Small Language Models as Compiler Experts: Auto-Parallelization for Heterogeneous Systems
It addresses compiler optimization for heterogeneous systems, showing incremental improvement over existing methods like LLVM Polly, TVM, and Triton.
This paper tackled the problem of auto-parallelizing compilers for heterogeneous systems by evaluating small language models (approx. 1B parameters) as reasoning engines, achieving an average speedup of 6.81x and a peak of 43.25x on convolution operations across 376 evaluations.

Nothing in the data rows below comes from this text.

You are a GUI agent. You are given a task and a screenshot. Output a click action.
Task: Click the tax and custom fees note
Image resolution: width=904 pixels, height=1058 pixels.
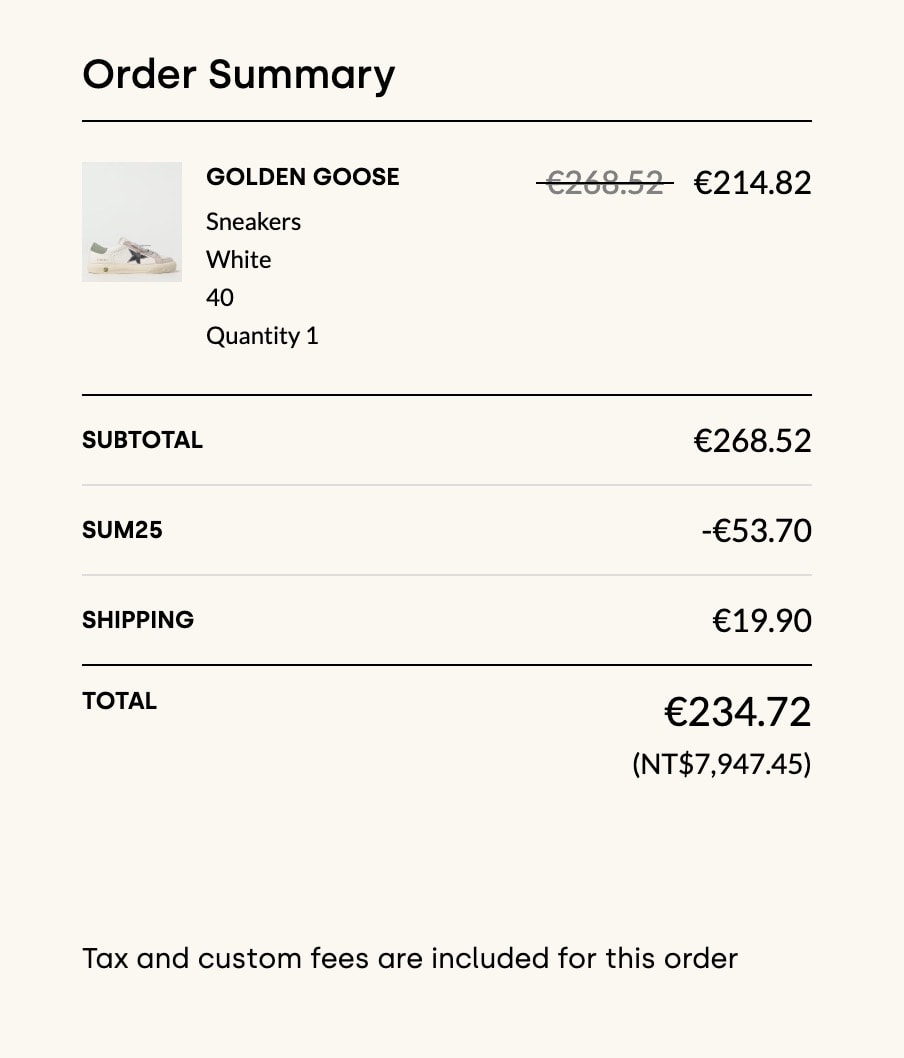tap(410, 958)
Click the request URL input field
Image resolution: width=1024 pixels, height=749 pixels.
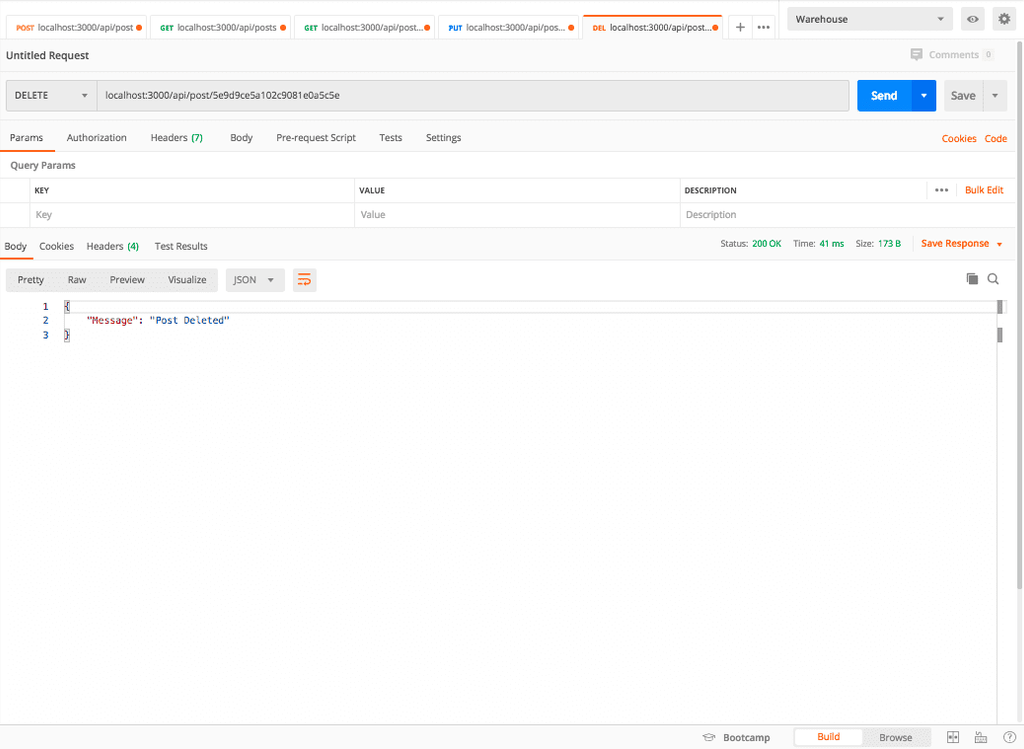pyautogui.click(x=472, y=96)
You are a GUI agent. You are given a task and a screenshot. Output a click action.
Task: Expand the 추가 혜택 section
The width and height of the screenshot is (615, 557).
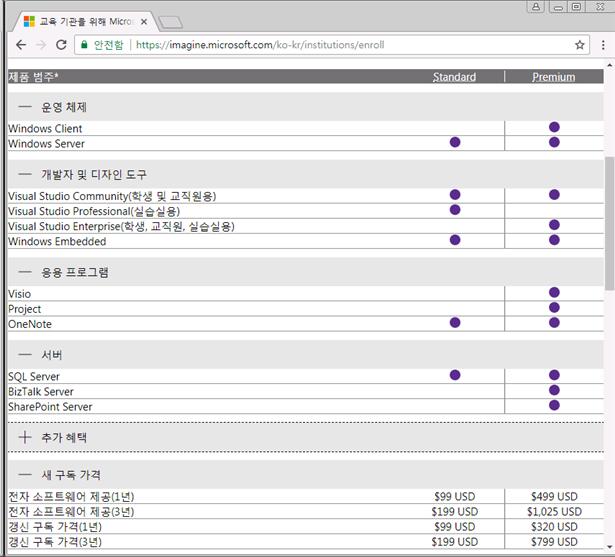26,438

Traditional auto-parallelizing compilers, reliant on rigid heuristics, struggle with the complexity of modern heterogeneous systems. This paper presents a comprehensive evaluation of small (approximately 1B parameter) language-model-driven compiler auto-parallelization. We evaluate three models: gemma3, llama3.2, and qwen2.5, using six reasoning strategies across 11 real-world kernels drawn from scientific computing, graph algorithms, and machine learning. Our system is benchmarked against strong compiler baselines, including LLVM Polly, TVM, and Triton. Across 376 total evaluations, the proposed approach achieves an average speedup of 6.81x and a peak performance of 43.25x on convolution operations. We analyze scalability, verify correctness using multiple sanitizers, and confirm robustness across diverse compilers and hardware platforms. Our results demonstrate that small, efficient language models can serve as powerful reasoning engines for complex compiler optimization tasks.